Diana: The Musical
Longacre Theatre, Manhattan
Lady Di’s fans are flocking to this Broadway show, and I think their reaction says a lot about them.
By Andrew Andrews
The story of Diana Spencer’s short but eventful life has been a worldwide favorite since her appearance in the early 1980s as the wife-to-be of Charles, heir to the British throne.
It’s something of a surprise, then, that it’s taken this long for the not-quite-fairy-tale life of “the most photographed woman in the world” to reach the stages of Broadway.
With more than two dozen songs spread across two acts, and enough costume changes to make a runway model’s head spin, Diana: The Musical bring Di’s story to the Great White Way with all of the flash and fashion that was a hallmark of her public life.
Diana: The Musical’s twenty-seven numbers leave little space for dramatic dialogue, and even its most serious conversations are kept simple and flowing, often reduced to derisively funny one-liners. The script reads more like a history lesson than a biography, stating the facts of Diana’s life in a way that somehow manages to feel fast-paced and slow-moving at the same time.
The songs are somewhat catchy in their repetition, but with lyrics that might have been written by a team of fifteen-year-old girls as a project for their high school drama class: full of sophomoric rhyming and chains of clichés. The accompanying score is unoriginal, dipping its feet into the popular music of the time but never fully diving-in.
The seats of the Longacre Theatre are narrow as a pencil skirt, and although the person next to me wasn’t very big, they nonetheless oozed into my personal space with every opportunity.
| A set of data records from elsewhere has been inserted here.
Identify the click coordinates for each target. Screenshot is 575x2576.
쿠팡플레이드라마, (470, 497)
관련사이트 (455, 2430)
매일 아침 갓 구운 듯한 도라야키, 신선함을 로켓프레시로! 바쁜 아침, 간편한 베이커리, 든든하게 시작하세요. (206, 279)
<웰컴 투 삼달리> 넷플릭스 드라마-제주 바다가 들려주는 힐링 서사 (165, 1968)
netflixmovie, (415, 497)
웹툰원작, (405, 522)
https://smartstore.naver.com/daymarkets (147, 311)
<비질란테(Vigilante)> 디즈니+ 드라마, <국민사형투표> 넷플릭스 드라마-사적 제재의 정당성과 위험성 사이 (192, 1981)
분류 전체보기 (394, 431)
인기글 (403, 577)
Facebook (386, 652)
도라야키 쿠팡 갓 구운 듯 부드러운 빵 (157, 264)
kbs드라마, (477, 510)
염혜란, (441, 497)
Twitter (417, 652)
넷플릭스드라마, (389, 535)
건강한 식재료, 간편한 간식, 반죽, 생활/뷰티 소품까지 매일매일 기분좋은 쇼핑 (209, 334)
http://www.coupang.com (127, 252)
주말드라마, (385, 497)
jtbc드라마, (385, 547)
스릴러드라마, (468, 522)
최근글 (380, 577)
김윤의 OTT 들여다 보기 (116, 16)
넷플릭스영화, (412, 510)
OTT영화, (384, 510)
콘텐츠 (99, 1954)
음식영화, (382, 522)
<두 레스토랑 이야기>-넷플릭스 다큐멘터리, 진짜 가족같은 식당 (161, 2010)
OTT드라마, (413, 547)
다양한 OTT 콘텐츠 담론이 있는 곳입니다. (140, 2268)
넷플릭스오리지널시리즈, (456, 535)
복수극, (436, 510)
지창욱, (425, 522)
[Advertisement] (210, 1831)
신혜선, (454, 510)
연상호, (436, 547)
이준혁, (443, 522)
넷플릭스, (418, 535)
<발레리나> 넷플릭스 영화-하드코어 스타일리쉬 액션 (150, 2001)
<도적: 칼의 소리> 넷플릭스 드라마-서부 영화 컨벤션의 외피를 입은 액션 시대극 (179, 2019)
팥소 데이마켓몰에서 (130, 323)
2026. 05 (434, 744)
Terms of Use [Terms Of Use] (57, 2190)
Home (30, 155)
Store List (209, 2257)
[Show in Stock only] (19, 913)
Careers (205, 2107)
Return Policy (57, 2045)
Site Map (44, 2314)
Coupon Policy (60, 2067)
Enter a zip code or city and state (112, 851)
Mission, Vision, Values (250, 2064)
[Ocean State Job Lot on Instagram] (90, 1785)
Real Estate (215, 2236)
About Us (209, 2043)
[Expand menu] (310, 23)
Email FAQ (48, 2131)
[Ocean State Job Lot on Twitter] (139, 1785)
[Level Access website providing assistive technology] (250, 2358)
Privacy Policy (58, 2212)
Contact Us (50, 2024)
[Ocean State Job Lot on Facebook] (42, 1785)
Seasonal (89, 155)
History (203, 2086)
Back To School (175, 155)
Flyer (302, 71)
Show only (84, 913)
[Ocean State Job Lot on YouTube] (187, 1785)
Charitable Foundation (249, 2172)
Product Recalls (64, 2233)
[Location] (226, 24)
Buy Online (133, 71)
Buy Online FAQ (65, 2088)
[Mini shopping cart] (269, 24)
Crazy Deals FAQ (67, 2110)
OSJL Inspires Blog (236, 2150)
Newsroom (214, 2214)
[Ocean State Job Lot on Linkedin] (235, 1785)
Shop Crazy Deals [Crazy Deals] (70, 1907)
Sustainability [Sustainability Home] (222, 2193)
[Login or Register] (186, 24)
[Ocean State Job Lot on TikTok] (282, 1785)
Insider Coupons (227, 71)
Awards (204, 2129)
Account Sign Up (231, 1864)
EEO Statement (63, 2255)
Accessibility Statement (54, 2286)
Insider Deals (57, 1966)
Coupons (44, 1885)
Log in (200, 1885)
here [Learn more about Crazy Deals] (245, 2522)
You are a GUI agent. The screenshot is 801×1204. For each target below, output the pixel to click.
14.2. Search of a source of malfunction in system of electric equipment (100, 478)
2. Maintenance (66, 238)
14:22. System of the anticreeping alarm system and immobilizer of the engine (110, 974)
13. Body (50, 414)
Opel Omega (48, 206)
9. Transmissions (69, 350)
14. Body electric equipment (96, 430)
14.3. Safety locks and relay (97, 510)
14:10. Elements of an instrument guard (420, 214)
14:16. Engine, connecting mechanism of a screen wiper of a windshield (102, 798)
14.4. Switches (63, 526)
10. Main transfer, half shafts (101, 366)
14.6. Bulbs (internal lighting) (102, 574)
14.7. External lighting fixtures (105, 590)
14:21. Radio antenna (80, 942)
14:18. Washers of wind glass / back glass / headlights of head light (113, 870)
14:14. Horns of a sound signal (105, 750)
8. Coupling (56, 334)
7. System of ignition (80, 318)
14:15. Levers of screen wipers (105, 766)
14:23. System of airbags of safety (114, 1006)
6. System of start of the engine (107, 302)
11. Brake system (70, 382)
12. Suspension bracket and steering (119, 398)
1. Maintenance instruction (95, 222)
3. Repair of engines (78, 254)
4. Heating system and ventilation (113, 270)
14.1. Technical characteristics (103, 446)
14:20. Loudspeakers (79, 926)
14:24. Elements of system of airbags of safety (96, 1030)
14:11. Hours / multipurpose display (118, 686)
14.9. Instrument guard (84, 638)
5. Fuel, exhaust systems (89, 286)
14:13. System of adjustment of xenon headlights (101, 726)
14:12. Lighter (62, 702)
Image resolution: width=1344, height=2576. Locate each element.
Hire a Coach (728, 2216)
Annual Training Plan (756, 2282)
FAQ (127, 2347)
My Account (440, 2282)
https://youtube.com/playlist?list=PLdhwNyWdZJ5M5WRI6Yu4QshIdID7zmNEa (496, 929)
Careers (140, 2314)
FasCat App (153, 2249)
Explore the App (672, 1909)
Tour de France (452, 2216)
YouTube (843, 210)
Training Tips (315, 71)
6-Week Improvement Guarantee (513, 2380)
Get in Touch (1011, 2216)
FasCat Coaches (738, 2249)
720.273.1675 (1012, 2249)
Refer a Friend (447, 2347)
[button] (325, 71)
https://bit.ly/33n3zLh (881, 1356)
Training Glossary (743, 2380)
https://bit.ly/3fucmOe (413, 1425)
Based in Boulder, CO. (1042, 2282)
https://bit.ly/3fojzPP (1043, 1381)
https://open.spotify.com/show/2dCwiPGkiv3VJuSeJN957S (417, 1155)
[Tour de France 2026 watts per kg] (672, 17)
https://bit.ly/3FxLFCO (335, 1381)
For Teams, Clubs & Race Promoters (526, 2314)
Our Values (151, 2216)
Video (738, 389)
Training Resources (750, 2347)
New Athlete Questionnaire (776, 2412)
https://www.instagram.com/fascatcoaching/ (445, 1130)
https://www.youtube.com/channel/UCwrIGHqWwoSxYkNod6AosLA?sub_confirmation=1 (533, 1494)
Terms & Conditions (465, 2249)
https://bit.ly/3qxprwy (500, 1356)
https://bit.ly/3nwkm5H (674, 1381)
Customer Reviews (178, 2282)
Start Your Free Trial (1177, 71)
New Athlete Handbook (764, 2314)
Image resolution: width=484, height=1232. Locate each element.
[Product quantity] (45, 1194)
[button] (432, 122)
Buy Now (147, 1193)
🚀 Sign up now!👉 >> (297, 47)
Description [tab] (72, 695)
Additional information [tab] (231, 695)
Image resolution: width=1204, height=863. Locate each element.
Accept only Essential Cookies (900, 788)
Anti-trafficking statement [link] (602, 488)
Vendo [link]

Had I been sandwiched between the two larger, chatty Midwestern tourists behind me, I doubt I would have stayed for the second act. Adding to the discomfort: a blasting air conditioner that seemed mistakenly set for an August heat wave. If you attend, I suggest that you keep your coat on.
As much a historical fashion show as it is a performance, Diana feels like it was developed by writers at the National Enquirer for their target demographic. If you’re a fan of the tabloid (and especially if you loved reading about the princess in its pages during her lifetime), I bet you’ll consider this production the perfect musical.
To provide full disclosure to more sophisticated audiences, I propose it be retitled after a different series of publications: Diana: Broadway for Dummies.
Andrew Andrews attended Diana: The Musical at Longacre Theatre in Manhattan on Monday, November 15, 2021 @ 8:00pm to write this review.